Configuration¶
The GA4GH reference server has two basic elements to its configuration: the Data repository and the Configuration file. The repository is most easily configured via the Repository manager command line tool.
Data repository¶
Data is input to the GA4GH server as a directory hierarchy, in which
the structure of data to be served is represented by the file system.
At the top level of the data hierarchy there are two required
directories to hold the top level container types: referenceSets and
datasets.
Todo
We need to link to the high-level API documentation for descriptions of what the various objects here mean.
ReferenceSets¶
Within the data directory there must be a directory called referenceSets.
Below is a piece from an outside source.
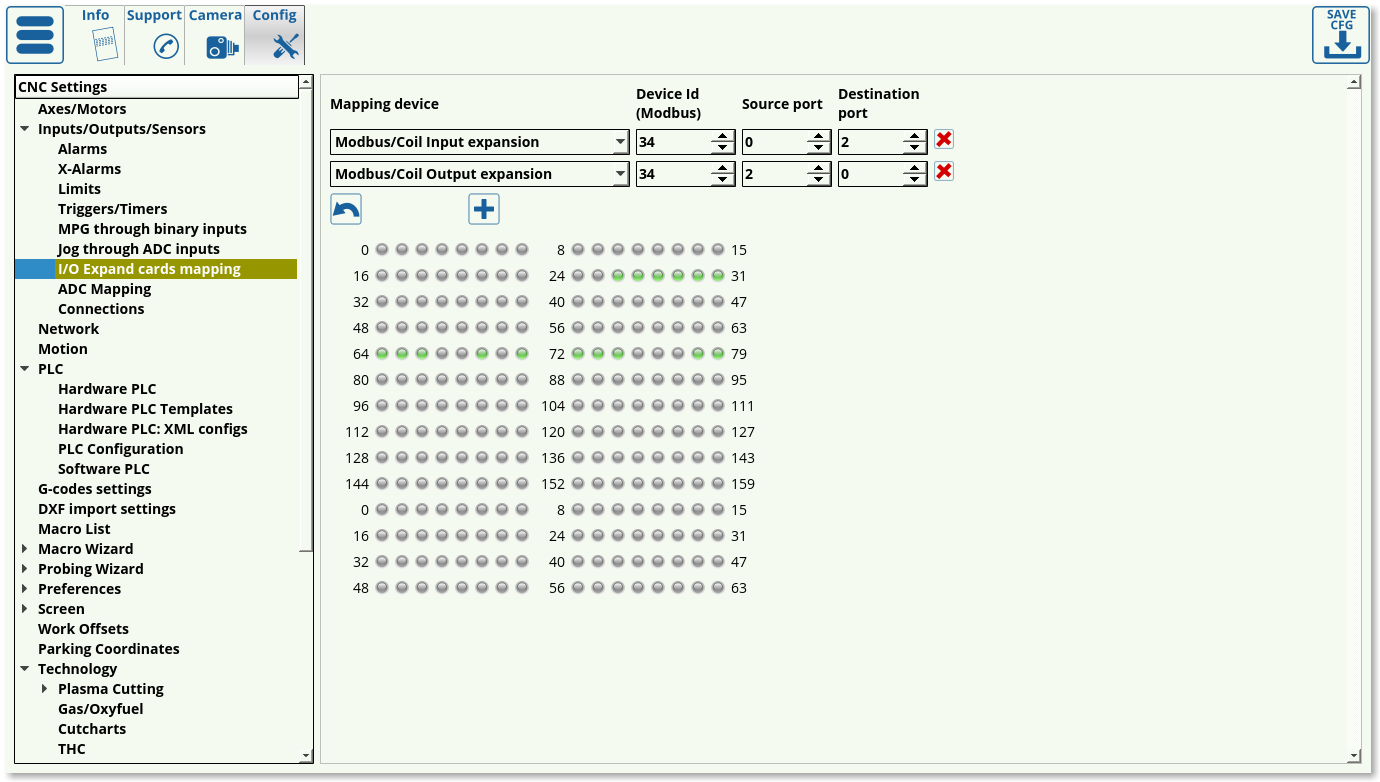Open the main hamburger menu

coord(35,35)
Within this directory, each directory is interpreted as containing a
ReferenceSet with the directory name mapped to the name of the
reference set. Here is an example of how reference data should be arranged:
references/
GRCh37.json
GRCh37/
1.fa.gz
1.fa.gz.fai
1.json
2.fa.gz
2.fa.gz.fai
2.json
# More references
GRCh38.json
GRCh38/
1.fa.gz
1.fa.gz.fai
1.json
2.fa.gz
2.fa.gz.fai
2.json
# More references
In this example we have two reference sets, with names GRCh37 and GRCh38.
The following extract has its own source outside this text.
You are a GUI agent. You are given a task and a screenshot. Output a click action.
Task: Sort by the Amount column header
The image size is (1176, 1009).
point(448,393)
Each reference set directory must be accompanied by a file
in JSON format, which lists the metadata for a given reference. For example,
the GRCh37.json file above might look something like
{
"description": "GRCh37 primary assembly",
"sourceUri": "TODO",
"assemblyId": "TODO",
"sourceAccessions": [],
"isDerived": false,
"ncbiTaxonId": 9606
}
Within a reference set directory is a set of files defining the references
themselves. Each reference object corresponds to three files: the bgzip
compressed FASTA sequences, the FAI index and a JSON file providing the
metadata. There must be exactly one sequence per FASTA file, and the
sequence ID in the FASTA file must be equal to the reference name
(i.e., the first line in 1.fa above should start with >1.)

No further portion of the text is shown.